DENVER WATER LINE REPAIR
Commercial and residential property owners connected to a municipal water system are responsible for the water service line into the building. In some cities, this starts at the meter pit or curb stop (valve). In other cities, the owner’s responsibility extends all the way to the tap on the city main water line, most often located in the street in front of the property.
APEX Plumbing specializes in water line repair and has performed hundreds of repairs, replacements, and installations across the Front Range. At APEX, we can diagnose your water leak problems. We will recommend the best, most cost-efficient method of repair or replacement. Often, repairs can be performed with minimal impact on your home, business, and/or landscaping.
If you have questions, are experiencing problems with your water service line, want to improve the pressure or flow, or if you want to remove lead from your water service, call APEX Plumbing today!
Additional Information on Water Lines:
- Older (pre 1960 +/-) water lines were originally installed using lead or galvanized steel pipe. Over time, these materials wear out or get damaged by ground movement, tree roots, etc.

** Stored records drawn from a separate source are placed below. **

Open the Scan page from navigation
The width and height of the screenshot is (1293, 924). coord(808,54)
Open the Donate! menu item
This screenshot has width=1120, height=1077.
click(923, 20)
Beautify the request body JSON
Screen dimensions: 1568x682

- In the case of galvanized steel pipes, the galvanized coating eventually wears off and they begin to rust, resulting in water leaks requiring repair or replacement.

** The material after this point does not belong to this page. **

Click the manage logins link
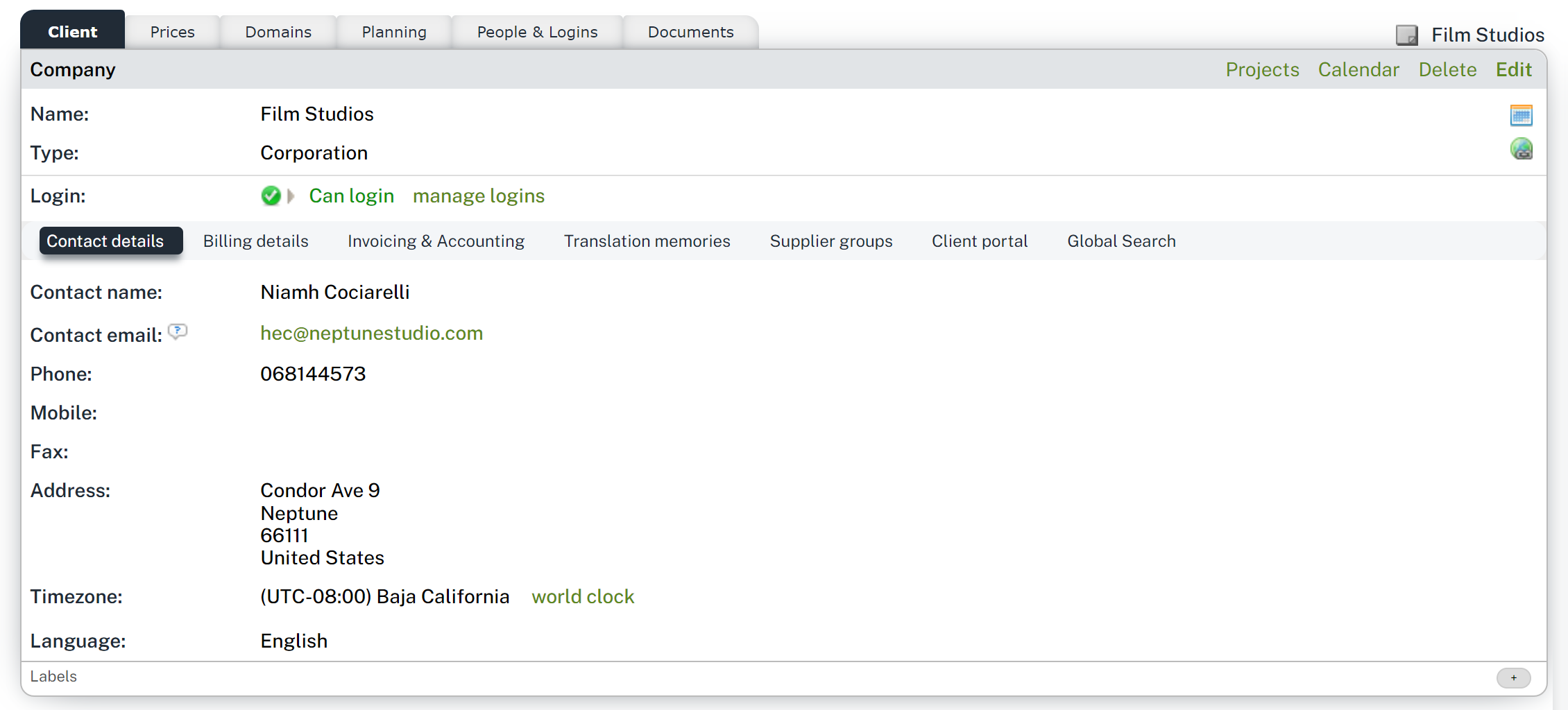The height and width of the screenshot is (710, 1568). click(478, 196)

- Lead water lines can eventually corrode and become brittle. The result is pinholes and cracks that can cause the lead line to leak or rupture, requiring replacement of the service line. For more information on lead in service lines click here
- Copper water service lines have proven to be durable in most applications. The exception would be in districts with corrosive minerals in their water supplies or soil. Some areas along the Front Range require plastic or composite materials to combat corrosion. The City of Denver and most of the surrounding areas still require copper to be used for water service lines. The copper pipe buried outside is of a heavier gauge than indoor copper pipe, with a life expectancy of 75+ years.